Eram as últimas mensagens enviadas e o fizeram revirar os olhos. Era Caleb quem tinha mandado aquilo. Caleb que por algum motivo que ele nem tentava entender, estava convicto que queria sentar com ele no dia anterior. Caleb que sempre parecia estar escondendo alguma coisa.

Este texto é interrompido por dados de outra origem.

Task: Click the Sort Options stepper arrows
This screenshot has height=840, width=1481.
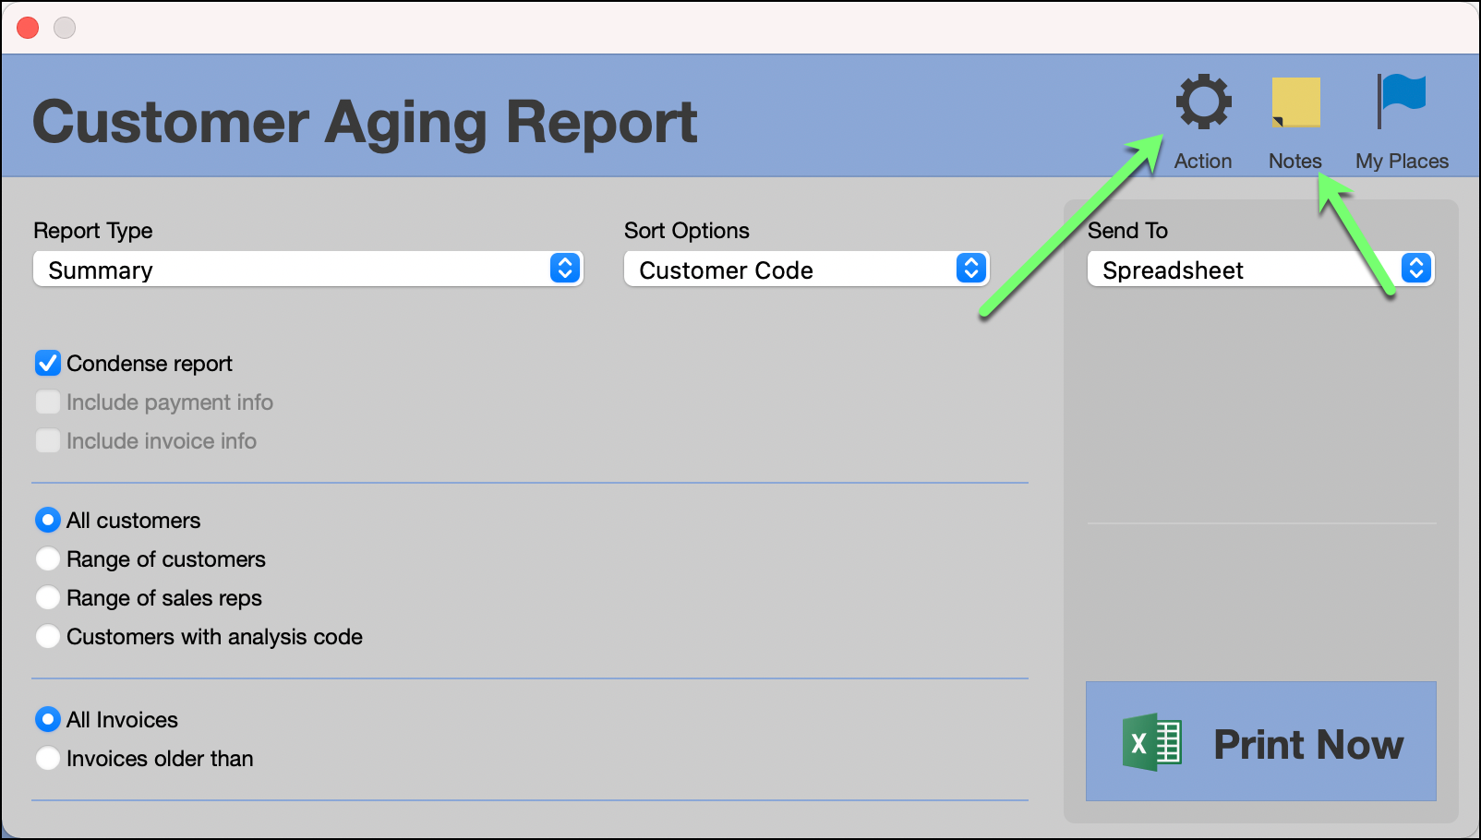Action: pyautogui.click(x=969, y=269)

─ Mas por que caralhos eu tô pensando nele? ─ resmungou bem baixinho, desligando a tela do celular e o colocando de lado. Ele era uma pessoa marcante, admitia e não estava falando só de aparência, mesmo que o colega também não perdesse pontos por isso, a questão é que não gostava daquele cara. Em teoria. Enfim, livros, livros, se concentre.

•••

─ Eu acho que vou matar aula hoje ─ Caleb anunciou, enquanto caminhava lado a lado de Theo, na direção de suas salas. Este virou para ele com uma sobrancelha levantada.

─ Algum motivo pra isso?

─ Não tô afim de ver o professor falando com aquela voz irritante no meu ouvido "blá blá blá prova blá blá blá Enem", quem se importa? ─ fez uma imitação muito caricaturada de como seu professor teoricamente falava, revirando os olhos com desprezo.

─ Você quer dizer essas coisas importantes pra passar de ano e ser alguém na vida? ─ ali estava Theo, alimentando uma discussão que ele sabia que não levaria a lugar nenhum, por que ainda tentava mesmo?

─ Que seja ─ fez um gesto com a mão para expressar seu pouco caso, passando reto por sua sala e indo na direção da área externa. Lá sentou-se em um banco qualquer, pegando seu celular e fazendo futilidades neste pela próxima uma hora e meia, uma forma muito mais produtiva de gastar seu tempo do que assistindo a aula de biologia, se alguém quisesse sua opinião.

─ Como foi a não aula? ─ Theo perguntou assim que a campa bateu, no intervalo de troca entre um professor e outro. Caleb deu de ombros.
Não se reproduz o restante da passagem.